Commentary

"Social Capitalists" Ruining Twitter

You know those people who follow everyone they can on Twitter, solely in the hope that these other users will reciprocate, all so they can amass the biggest number of followers who know nothing about them, in a totally meaningless act of self-aggrandizement? Yeah, turns out those people may be ruining Twitter by turning it into a spam-fest, according to a new study titled “Identifying the Community Roles of Social Capitalists in the Twitter Network.”

The study defined “social capitalists” (so-called because they are trying to accumulate “social capital” in the form of followers) as people who want to gain followers “by any means” and “regardless of their content.” Specifically, the study notes that social capitalists on Twitter typically exploit two straightforward principles to amass followers: FMIFY (Follow Me and I Follow You), in which “the user ensures his potential followers that he will follow them back if they follow him first”; and IFYFM (I Follow You, Follow Me), in which “the user systematically follows other users, hoping to be followed back.”

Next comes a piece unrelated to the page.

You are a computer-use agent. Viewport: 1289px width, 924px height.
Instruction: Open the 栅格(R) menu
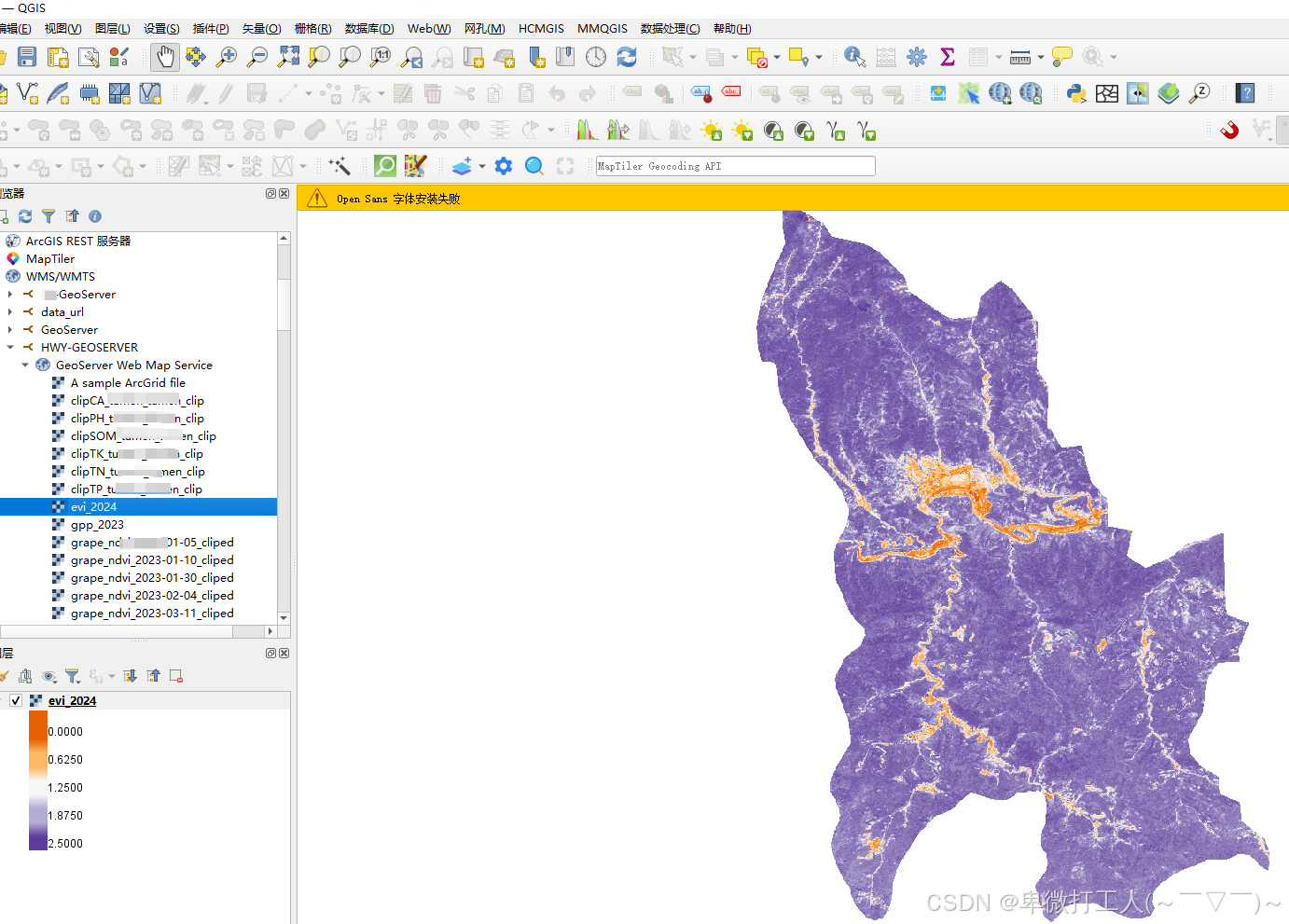click(x=312, y=28)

Converting the Twitter universe into a system of nodes (individual user) and clusters of nodes (communities), the researchers analyzed around 160,000 of these promiscuous users with two “topological” tests of “overlap” and “ratio” indices, referring to the proportion of inbound (followed) to outbound (following) neighbors. Social capitalists using the FMIFY approach should have a large degree of overlap between following and followed, since their strategy is based on reciprocity, and the researchers found this is in fact the case. By contrast, social capitalists using the IFYFM approach are more likely to have a lot of unreciprocated connections.

In both cases, capitalists tend to have a disproportionate number of connections outside their immediate community; the more diverse and heterogeneous outbound links are, the more likely a user is to be a social capitalist. In other words, a user with a lot of links to accounts that have no connection to the other members of their immediate community is more likely to have simply followed those accounts at random.

The authors note that “most [social capitalists] are well connected to their community, and overall a large part of them spread their links outside their community very efficiently.” And this is not a good thing: by enthusiastically following every account they happen across, including spam accounts, social capitalists decrease the overall utility of the site by increasing the influence of spammers across the network and making it harder for regular users to find relevant content. The authors opine: “Social capitalists are not healthy for a social networking service, since their methods to gain visibility and influence are not based on the production of relevant content and on getting a higher credibility.”
1 comment about ""Social Capitalists" Ruining Twitter".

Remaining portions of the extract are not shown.